I think you are doing the right thing with not confronting him until he’s finished.
Is there any way you or DH can be at home now until he’s finished and then he will get it done quicker?
Enjoy your sons birthday

Bournetilly · 21/09/2022 06:28

I think you are doing the right thing with not confronting him until he’s finished.
Is there any way you or DH can be at home now until he’s finished and then he will get it done quicker?
Enjoy your sons birthday

Billybagpuss · 21/09/2022 06:29

Please can you make sure you link to the trust pilot review when all this is over. You’re handling it perfectly

Mindymomo · 21/09/2022 06:37

Gosh, this is an eye opener, what a horrible time for you to have to deal with this.

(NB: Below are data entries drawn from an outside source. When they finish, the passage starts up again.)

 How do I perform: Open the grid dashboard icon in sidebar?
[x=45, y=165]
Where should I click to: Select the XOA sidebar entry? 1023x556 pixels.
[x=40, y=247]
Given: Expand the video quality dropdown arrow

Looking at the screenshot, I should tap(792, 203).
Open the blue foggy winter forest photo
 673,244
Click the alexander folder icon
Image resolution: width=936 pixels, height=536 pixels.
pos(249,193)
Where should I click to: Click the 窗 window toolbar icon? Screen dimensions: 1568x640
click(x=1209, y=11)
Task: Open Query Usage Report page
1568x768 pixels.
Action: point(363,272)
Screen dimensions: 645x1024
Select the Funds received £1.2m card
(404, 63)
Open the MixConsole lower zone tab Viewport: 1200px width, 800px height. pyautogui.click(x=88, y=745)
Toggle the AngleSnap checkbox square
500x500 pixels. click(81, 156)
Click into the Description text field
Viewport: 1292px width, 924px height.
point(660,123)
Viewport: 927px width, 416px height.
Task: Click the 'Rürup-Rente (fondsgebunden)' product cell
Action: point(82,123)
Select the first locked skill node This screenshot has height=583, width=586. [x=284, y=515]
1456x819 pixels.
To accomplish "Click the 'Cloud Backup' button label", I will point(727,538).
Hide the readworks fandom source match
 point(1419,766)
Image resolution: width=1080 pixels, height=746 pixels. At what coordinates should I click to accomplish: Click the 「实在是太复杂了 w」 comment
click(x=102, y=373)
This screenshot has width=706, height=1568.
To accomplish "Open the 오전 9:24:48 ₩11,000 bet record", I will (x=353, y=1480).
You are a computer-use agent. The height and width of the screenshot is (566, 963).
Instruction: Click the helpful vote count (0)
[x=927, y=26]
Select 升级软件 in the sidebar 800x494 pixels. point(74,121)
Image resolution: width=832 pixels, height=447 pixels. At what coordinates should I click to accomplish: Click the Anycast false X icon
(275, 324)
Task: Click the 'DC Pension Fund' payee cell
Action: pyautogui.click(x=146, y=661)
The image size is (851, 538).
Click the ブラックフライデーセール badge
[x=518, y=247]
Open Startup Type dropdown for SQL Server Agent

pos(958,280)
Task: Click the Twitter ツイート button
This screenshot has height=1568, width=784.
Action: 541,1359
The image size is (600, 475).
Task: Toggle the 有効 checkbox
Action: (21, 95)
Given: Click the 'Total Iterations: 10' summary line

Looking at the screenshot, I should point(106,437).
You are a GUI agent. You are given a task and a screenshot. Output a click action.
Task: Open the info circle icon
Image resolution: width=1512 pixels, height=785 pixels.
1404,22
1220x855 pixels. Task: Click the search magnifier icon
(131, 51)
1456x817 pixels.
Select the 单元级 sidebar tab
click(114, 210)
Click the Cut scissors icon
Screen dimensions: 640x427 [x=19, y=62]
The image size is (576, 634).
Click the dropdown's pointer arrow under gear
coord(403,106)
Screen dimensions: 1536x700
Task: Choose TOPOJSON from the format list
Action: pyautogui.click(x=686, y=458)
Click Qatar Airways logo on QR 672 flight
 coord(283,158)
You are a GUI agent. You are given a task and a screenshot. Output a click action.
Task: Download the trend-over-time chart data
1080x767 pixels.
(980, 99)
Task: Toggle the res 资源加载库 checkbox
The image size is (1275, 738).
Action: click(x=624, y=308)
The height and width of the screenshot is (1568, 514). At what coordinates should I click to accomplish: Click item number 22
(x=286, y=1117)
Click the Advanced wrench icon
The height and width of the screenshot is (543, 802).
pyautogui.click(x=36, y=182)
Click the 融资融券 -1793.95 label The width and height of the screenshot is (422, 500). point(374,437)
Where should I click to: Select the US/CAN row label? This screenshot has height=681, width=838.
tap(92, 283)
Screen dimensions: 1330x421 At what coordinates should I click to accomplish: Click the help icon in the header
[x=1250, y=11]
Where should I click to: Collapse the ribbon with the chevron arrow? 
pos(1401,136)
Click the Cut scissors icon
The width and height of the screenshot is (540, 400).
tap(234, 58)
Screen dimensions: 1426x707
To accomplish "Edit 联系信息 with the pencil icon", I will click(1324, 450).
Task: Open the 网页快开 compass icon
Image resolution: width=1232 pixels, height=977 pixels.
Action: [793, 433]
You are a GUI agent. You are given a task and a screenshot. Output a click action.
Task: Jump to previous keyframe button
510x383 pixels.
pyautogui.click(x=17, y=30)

You’ve got a few more days, so I would say I will be back during the day, even though you won’t. You want your work done and him gone. Good luck and happy birthday to your son. This post is going to be full soon, at 40 pages, so you will need to start another.

RainbowSlide · 21/09/2022 07:03

I absolutely agree with getting him to finish the job before you confront him. We had an electrician disappear (to prison..!) in the middle of rewiring our house and it was almost impossible to find another electrician to finish the job and then certify the lot. Don't risk it! It's super gross what is happening but not as terrible as having the job half done.

Sistanotcista · 21/09/2022 07:12

Wishing your lad a wonderful birthday, IvyPlant. And I hope all three of you have a great day celebrating.

Thank you for sharing this saga on here - I have been absolutely riveted! For what it’s worth, I also think you’re doing the right thing by letting this play out, thereby giving you ample evidence to reasonably and fairly negotiate the final bill, whilst keeping your family safe. Good luck!

bringingdownthehotel · 21/09/2022 07:19

This reply has been deleted

Post deleted for troll hunting

bringingdownthehotel · 21/09/2022 07:23

This reply has been deleted

Message deleted by MNHQ. Here's a link to our Talk Guidelines.

SmallPrawnEnergy · 21/09/2022 07:30

This reply has been deleted

Message deleted by MNHQ. Here's a link to our Talk Guidelines.

So report the OP? Troll hunting breaks talk guidelines too but here you are.

MrsPerfect12 · 21/09/2022 07:45

@IvyPlant I 100% think you're doing
this right, the work needs to be finished and then talk to him about reduced billing for his half days work.